Kritisch sehen die Experten die AKN Eisenbahn, bei der das Land Gesellschafter ist. Deren Kosten seien von etwa 20 Millionen Euro (2017) auf mehr als 30 Millionen Euro (2021) angestiegen. "Eine vergleichbare Kostensteigerung ist auf den im Wettbewerb vergebenen Strecken nicht erkennbar." Zusätzlicher Druck entstehe durch die Verlängerung der S-Bahnstrecke 21 von Hamburg-Eidelstedt nach Kaltenkirchen. Dieser umsatzstarke Streckenabschnitt gehört zur AKN, werde künftig aber von der Hamburger Hochbahn befahren.
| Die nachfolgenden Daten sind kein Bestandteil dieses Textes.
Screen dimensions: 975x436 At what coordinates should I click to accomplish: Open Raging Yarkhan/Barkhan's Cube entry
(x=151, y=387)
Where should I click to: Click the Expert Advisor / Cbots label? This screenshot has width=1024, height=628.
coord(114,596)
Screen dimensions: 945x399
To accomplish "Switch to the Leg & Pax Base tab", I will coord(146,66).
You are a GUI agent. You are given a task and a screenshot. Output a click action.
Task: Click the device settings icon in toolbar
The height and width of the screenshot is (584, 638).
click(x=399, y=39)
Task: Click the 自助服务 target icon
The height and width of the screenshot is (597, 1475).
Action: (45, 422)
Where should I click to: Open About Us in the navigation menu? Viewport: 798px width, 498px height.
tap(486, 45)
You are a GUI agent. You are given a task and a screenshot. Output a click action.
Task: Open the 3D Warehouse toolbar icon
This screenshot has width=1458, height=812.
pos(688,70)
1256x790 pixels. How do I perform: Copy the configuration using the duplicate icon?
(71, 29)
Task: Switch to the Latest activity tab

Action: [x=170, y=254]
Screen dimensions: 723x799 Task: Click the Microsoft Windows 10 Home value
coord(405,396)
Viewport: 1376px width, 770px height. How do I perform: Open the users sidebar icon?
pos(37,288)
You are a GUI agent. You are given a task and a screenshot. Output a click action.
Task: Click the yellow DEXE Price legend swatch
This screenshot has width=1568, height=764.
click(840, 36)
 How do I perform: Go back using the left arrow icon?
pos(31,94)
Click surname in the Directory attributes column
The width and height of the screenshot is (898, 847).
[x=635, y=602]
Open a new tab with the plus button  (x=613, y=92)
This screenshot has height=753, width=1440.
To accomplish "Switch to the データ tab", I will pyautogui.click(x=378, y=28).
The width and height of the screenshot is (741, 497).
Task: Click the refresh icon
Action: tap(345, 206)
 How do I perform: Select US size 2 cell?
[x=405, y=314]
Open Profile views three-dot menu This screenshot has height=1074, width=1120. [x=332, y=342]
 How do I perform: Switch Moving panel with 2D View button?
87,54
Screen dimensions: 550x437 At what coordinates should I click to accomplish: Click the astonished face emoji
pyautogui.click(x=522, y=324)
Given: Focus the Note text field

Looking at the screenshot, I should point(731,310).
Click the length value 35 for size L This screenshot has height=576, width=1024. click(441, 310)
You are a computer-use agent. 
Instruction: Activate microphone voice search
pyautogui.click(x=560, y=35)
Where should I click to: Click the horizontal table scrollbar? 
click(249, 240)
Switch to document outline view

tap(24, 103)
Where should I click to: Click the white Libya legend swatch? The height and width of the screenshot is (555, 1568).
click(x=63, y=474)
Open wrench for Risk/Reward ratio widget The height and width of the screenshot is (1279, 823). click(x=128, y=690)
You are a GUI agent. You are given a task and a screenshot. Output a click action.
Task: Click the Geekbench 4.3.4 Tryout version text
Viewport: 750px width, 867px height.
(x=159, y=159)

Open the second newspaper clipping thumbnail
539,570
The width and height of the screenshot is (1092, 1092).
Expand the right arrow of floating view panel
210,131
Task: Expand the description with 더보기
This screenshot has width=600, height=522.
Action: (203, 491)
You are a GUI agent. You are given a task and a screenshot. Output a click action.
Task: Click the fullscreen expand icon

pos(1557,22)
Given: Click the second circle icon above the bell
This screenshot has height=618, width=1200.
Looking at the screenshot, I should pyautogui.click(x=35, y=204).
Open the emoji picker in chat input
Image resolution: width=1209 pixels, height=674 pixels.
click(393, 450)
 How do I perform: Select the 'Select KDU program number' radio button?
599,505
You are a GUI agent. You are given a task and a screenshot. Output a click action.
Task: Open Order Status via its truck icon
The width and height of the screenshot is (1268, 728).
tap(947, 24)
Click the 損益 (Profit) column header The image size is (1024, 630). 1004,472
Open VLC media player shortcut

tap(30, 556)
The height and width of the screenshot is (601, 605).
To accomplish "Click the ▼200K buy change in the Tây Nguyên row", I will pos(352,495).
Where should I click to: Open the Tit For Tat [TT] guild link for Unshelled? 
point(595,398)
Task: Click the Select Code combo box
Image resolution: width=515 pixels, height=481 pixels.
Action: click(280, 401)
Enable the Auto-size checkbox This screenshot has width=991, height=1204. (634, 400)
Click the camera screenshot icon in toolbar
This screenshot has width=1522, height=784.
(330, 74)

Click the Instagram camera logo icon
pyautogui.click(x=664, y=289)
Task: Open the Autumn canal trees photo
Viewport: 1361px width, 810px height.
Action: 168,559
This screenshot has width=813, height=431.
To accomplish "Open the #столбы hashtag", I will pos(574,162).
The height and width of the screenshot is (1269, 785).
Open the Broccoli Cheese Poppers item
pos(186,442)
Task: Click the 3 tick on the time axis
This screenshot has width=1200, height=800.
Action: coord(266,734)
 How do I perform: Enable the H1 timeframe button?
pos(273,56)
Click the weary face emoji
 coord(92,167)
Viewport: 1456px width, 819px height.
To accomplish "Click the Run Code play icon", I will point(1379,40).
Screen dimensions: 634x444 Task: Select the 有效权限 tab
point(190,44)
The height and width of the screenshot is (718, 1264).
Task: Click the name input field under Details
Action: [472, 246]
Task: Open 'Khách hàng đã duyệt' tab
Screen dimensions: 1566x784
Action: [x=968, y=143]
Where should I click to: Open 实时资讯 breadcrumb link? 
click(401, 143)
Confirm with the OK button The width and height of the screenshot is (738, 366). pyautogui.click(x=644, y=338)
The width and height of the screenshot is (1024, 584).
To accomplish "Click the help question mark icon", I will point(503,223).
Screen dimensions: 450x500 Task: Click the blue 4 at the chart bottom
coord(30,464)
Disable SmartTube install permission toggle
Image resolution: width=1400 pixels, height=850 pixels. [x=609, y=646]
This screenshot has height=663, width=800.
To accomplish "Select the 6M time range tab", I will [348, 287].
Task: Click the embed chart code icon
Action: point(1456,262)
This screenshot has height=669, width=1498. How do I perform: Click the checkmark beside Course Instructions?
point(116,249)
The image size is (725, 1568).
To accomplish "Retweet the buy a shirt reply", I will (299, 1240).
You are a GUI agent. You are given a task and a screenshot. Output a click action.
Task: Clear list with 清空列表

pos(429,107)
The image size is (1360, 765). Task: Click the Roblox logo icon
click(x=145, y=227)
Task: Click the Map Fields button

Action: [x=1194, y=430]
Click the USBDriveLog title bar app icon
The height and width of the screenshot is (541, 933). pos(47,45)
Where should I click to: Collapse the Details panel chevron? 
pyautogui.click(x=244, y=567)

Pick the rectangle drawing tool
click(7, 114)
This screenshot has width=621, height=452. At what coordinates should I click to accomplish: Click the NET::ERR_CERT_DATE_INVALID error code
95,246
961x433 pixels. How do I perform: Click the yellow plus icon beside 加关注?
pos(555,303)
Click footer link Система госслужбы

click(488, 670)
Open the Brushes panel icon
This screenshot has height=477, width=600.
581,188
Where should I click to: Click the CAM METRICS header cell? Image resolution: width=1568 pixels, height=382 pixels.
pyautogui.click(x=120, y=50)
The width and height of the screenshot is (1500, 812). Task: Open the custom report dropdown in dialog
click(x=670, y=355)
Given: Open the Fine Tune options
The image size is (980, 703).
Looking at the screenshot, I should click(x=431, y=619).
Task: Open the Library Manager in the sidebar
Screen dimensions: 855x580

Aus Sicht der finanzpolitischen Sprecherin der SPD-Fraktion, Beate Raudies, deckt der Bericht des Landesrechnungshofs eklatante Defizite auf. So sei angesichts steigender Schülerzahlen eine belastbare Lehrkräftebedarfsprognose erforderlich, um das Bildungssystem an neue Situationen anzupassen. Ministerin Karin Prien (CDU) habe zwar schon Ende 2018 ein Tool dafür angekündigt. "Das entpuppte sich bislang aber als Seifenblase. "Wenn die Landesregierung die Warnsignale weiterhin ignoriert, droht die Qualität an unseren Schulen nachhaltig Schaden zu nehmen." Auch beim Thema Digitalisierung liefere der Rechnungshof wichtige Hinweise. "Mit dem Ziel, Schleswig-Holstein zu einer digitalen Vorzeigeregion zu machen, ist Jamaika gescheitert."